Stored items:
═══

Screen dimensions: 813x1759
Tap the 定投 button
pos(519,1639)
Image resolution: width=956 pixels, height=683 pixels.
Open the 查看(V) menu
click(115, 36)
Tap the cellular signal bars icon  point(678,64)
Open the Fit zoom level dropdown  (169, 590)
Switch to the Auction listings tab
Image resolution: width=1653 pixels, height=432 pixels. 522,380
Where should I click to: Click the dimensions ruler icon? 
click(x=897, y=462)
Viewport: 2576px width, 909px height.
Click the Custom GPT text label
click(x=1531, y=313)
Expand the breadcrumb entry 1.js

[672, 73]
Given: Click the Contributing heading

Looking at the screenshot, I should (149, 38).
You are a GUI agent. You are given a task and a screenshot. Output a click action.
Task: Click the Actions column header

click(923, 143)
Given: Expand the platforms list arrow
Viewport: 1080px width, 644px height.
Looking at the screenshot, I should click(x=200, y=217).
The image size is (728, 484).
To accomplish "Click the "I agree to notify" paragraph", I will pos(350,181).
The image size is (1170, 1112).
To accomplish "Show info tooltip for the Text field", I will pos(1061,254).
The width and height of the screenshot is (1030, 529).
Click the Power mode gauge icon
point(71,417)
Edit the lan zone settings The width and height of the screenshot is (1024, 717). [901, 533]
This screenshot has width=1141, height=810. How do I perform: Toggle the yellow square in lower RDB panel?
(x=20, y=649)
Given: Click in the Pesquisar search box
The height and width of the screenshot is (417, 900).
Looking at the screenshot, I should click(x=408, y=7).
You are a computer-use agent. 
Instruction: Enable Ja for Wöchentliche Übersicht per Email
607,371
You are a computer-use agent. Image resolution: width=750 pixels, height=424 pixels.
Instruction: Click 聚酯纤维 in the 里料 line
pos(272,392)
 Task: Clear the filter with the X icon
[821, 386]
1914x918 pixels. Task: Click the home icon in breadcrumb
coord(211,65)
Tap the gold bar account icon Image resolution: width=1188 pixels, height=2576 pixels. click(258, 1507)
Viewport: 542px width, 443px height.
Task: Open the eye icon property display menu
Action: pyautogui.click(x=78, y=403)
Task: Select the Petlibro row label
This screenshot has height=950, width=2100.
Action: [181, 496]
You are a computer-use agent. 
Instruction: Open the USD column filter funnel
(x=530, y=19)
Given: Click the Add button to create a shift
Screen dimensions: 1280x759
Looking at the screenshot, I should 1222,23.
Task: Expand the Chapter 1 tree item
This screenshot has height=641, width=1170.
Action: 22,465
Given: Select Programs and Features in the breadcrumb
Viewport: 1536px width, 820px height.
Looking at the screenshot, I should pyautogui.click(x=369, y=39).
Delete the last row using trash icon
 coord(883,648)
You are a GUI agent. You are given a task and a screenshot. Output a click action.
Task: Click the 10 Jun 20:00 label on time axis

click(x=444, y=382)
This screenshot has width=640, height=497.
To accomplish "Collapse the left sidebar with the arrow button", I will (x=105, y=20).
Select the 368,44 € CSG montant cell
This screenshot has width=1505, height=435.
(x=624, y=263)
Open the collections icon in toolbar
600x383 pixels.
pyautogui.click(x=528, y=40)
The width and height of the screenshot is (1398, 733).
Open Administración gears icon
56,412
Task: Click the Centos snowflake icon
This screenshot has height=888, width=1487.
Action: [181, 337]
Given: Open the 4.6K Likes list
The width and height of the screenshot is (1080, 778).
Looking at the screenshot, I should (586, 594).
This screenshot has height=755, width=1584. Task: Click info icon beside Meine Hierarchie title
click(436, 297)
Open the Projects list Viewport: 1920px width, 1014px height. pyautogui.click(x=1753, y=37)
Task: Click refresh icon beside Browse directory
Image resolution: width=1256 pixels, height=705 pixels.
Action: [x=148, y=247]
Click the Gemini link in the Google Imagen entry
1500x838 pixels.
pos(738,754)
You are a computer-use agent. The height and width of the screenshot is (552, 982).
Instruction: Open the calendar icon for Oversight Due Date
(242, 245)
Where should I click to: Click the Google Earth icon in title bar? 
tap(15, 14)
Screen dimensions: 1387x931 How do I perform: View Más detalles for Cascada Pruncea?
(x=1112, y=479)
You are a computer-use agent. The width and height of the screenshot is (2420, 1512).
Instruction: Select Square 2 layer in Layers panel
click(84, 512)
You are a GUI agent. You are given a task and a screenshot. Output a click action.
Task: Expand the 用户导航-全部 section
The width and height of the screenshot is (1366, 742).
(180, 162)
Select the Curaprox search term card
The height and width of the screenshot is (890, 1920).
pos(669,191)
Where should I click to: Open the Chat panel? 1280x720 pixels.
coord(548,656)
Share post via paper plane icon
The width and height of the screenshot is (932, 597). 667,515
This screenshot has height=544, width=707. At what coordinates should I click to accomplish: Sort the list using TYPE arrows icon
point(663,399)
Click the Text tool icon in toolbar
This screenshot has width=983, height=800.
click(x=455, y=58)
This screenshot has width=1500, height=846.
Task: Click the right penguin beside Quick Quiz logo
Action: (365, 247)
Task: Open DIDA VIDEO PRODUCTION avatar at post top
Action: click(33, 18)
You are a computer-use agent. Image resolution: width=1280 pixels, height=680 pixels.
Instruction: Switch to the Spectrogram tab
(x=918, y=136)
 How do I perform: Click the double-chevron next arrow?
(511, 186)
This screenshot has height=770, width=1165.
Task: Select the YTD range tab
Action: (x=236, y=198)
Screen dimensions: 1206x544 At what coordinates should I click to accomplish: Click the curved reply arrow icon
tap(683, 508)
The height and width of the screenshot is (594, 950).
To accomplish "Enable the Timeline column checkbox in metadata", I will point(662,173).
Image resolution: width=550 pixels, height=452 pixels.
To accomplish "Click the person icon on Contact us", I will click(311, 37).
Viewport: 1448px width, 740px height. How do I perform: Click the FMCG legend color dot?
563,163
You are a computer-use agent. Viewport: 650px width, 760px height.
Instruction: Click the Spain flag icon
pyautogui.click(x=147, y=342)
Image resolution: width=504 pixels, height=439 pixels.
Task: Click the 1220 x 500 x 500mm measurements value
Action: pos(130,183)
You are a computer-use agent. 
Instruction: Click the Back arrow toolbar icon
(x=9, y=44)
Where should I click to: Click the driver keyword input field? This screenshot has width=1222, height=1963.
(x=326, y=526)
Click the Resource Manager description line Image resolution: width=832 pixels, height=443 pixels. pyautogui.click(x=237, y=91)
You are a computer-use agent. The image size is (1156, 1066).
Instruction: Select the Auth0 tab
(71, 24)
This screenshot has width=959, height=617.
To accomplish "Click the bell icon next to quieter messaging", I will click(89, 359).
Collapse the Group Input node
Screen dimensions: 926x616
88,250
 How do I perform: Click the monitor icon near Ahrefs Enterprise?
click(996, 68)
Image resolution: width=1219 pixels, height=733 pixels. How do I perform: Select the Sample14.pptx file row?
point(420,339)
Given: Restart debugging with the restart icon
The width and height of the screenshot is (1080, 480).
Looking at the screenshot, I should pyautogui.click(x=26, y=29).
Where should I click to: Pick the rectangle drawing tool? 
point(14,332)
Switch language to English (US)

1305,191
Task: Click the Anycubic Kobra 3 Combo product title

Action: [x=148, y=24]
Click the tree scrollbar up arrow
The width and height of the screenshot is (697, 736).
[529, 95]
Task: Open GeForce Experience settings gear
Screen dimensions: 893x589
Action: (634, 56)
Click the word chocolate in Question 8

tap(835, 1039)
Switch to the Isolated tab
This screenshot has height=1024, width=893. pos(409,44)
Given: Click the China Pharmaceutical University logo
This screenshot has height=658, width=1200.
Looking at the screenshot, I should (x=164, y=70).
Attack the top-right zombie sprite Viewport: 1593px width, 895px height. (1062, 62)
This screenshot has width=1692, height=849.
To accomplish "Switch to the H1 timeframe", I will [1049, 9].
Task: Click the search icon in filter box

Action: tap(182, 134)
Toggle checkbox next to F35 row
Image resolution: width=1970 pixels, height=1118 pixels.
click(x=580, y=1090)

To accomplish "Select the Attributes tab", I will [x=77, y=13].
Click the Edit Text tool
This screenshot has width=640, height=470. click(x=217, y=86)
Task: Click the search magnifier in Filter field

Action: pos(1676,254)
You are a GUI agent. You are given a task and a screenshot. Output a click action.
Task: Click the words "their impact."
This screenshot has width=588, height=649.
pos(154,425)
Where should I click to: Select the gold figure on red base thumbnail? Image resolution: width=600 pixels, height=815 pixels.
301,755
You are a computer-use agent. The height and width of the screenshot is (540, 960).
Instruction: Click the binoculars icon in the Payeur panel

═══

## ASSIGNED TASK
Taking the entries above, restate exactly those lines that fall between the line with "Task: Expand the 用户导航-全部 section" and the line with "Click the Text tool icon in toolbar", keeping both of those lines too.

## WRITTEN ANSWER
Task: Expand the 用户导航-全部 section
The width and height of the screenshot is (1366, 742).
(180, 162)
Select the Curaprox search term card
The height and width of the screenshot is (890, 1920).
pos(669,191)
Where should I click to: Open the Chat panel? 1280x720 pixels.
coord(548,656)
Share post via paper plane icon
The width and height of the screenshot is (932, 597). 667,515
This screenshot has height=544, width=707. At what coordinates should I click to accomplish: Sort the list using TYPE arrows icon
point(663,399)
Click the Text tool icon in toolbar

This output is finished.